Last updated on June 1, 2023

That is the title of a new working paper by Dan Millimet and me. If memory serves, the genesis of this paper was an exchange Dan and I had on Twitter where we both remarked that, with panel data, adding more rounds of data is not necessarily better if the goal is to identify a causal relationship, because the amount of stuff, both observed and unobserved, that remains constant over time (in other words, what is controlled for by unit fixed effects) decreases as the data grows to cover a longer time period.

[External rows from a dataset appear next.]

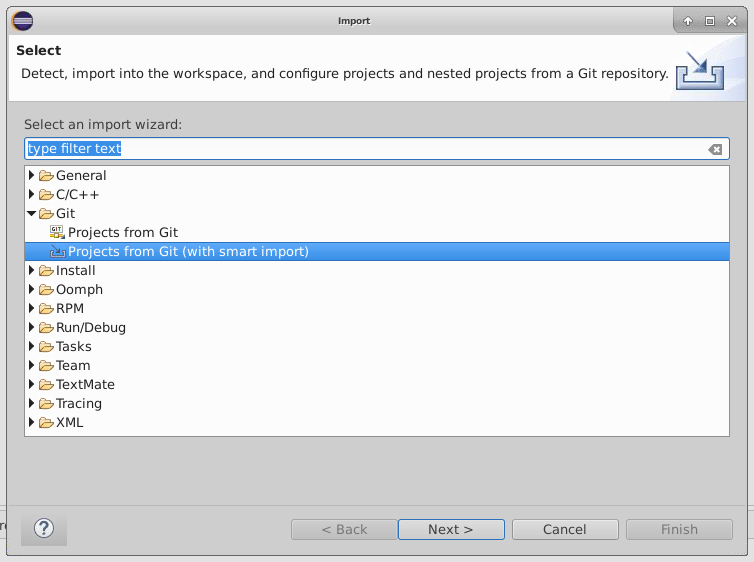Select Projects from Git (with smart import)
Screen dimensions: 754x562
(188, 252)
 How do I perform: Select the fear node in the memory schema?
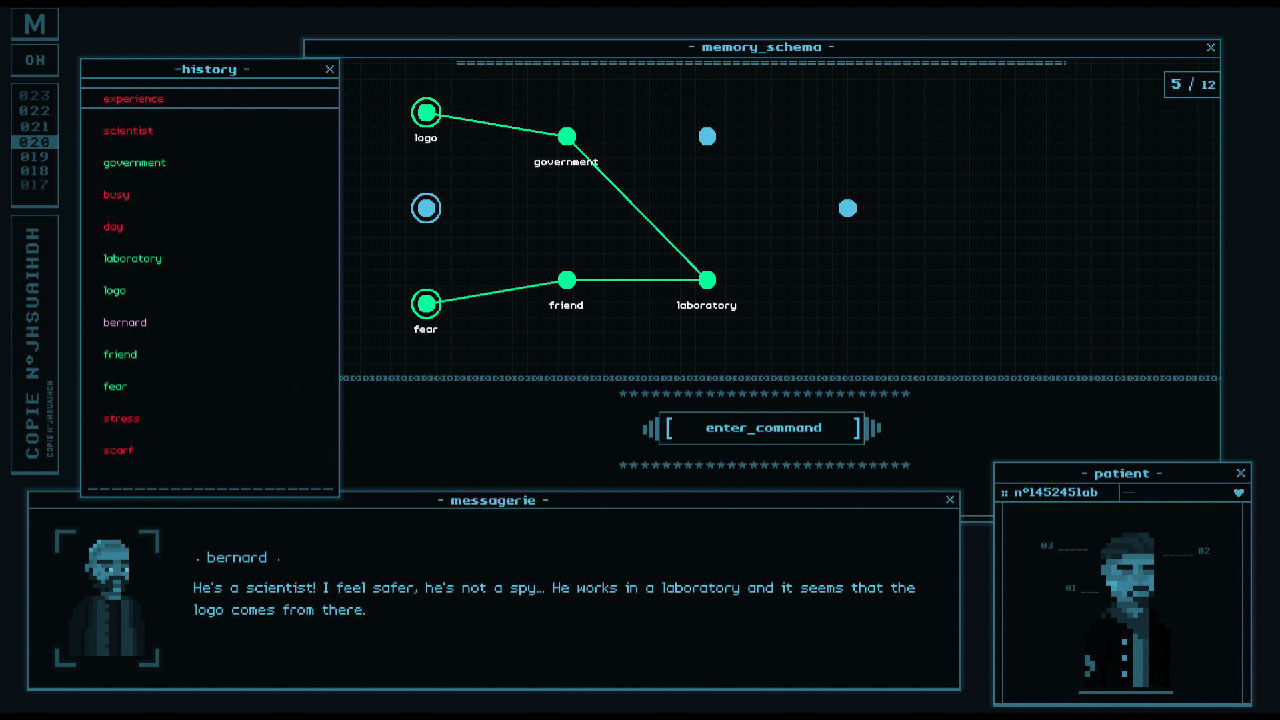tap(425, 303)
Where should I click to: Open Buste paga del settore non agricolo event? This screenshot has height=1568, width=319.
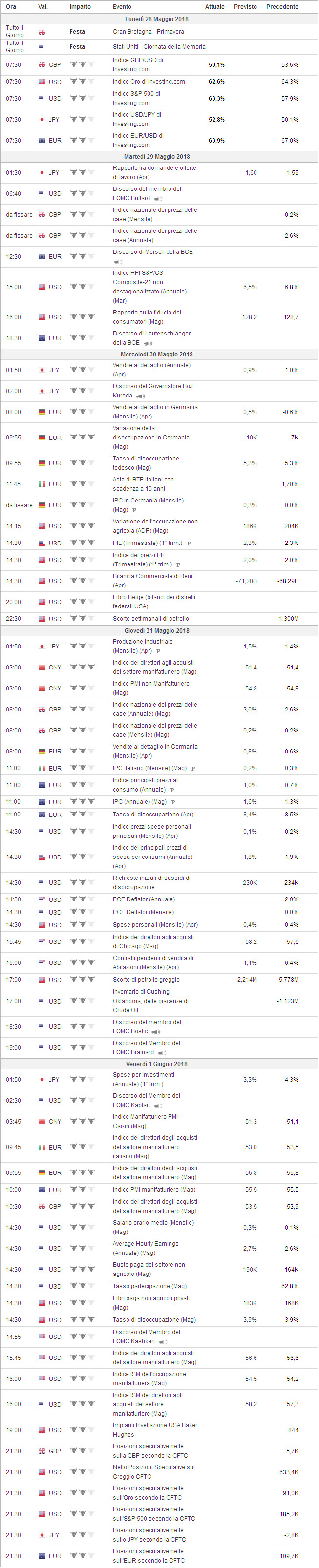(149, 1269)
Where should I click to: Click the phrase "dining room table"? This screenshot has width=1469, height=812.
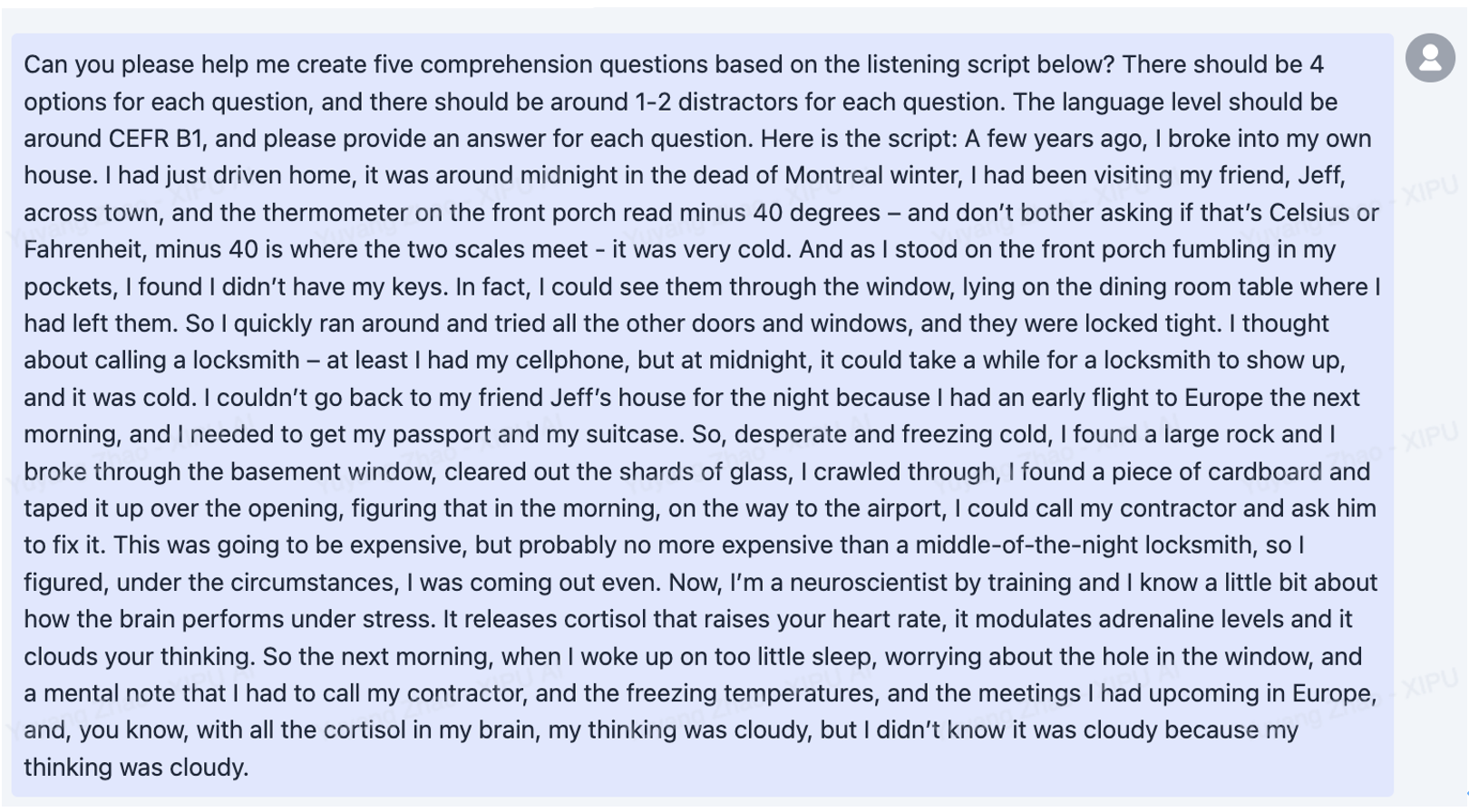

Given that, it is surprising that the fixed effects (FE) estimator has emerged as the default estimator to use when trying to identify a causal relationship with longitudinal data. Even Yair Mundlak, who developed the FE estimator to control for management bias when estimating agricultural production functions, recognized that stuff is only time-invariant when looking at short periods when he wrote, in his original 1961 then-Journal of Farm Economics, now-American Journal of Agricultural Economics article, that (emphasis added)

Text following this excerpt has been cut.